But as the expectation persists that MPs will reject the May Brexit Plan next week, Whitehall sources admitted senior ministers were as much in the dark about any Plan B as the public was.

It is thought Mrs May will seek to reassure MPs they will have a key input into the way forward by adopting an amendment tabled by Tory colleague Hugo Swire, which would give MPs a vote on either the UK entering the backstop or extending the transition period, should a new trading relationship with EU fail to materialise.

Mrs May is also expected to offer guarantees to Northern Ireland’s businesses that, in any backstop, they would continue to have full access to the British market.

The PM looks set to confirm what David Lidington, her de facto deputy, said during a Holyrood visit in November that Great Britain would “not diverge from the regime” of EU regulations, which Northern Ireland would abide by during the backstop; thus, there would be no border down the Irish Sea.

Yet, the “concession,” as Mr Lidington described it, has already been dismissed by the Democratic Unionists, who said: “We would be fools to accept any such assurance."

One notion doing the Whitehall rounds is that, just before the Brexit vote, Brussels will offer a last-minute concession.

Damian Green, the former Cabinet Office Minister, confidently predicted: “Clearly something is going to happen.”

Intriguingly, the UK Government is pushing for a legally binding start-date to the future partnership from December 2021; this would effectively set a 12-month deadline from the start of any backstop at the end of the transition period in December 2020.

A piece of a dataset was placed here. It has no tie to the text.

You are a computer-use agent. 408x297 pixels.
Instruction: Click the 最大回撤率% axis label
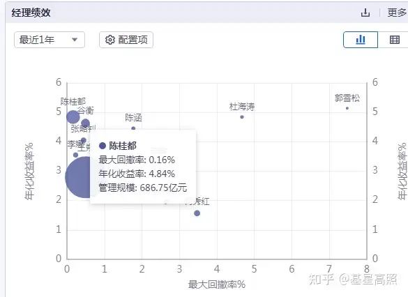click(217, 284)
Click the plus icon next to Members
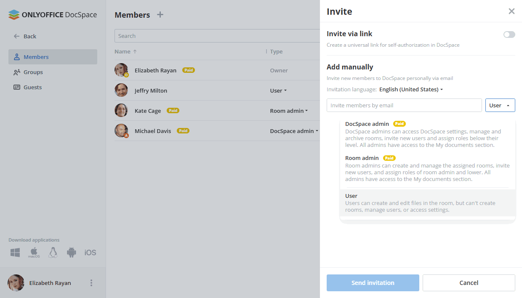This screenshot has width=522, height=298. click(x=160, y=15)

Yet it is hard to see the EU27 agreeing to what could amount to a "blind trade deal".

In other developments:

*a new weekly Cabinet committee on “Brexit preparedness”, to be chaired by Mrs May, is expected to meet later this week;

*No 10 failed to reject the idea that the Government would try to scrap the Commons February recess and make MPs sit over weekends to get the eight outstanding Brexit bills through Parliament before exit day on March 29 - No 10 said UK ministers would “do whatever is required” to get the Statute Book ready for exit day;

*Tory grandee Lord Patten insisted Margaret Thatcher would have been "horrified" by the PM's Brexit Plan as he backed calls for a People’s Vote and

*Margot James, the Culture Minister, floated the idea of extending Article 50.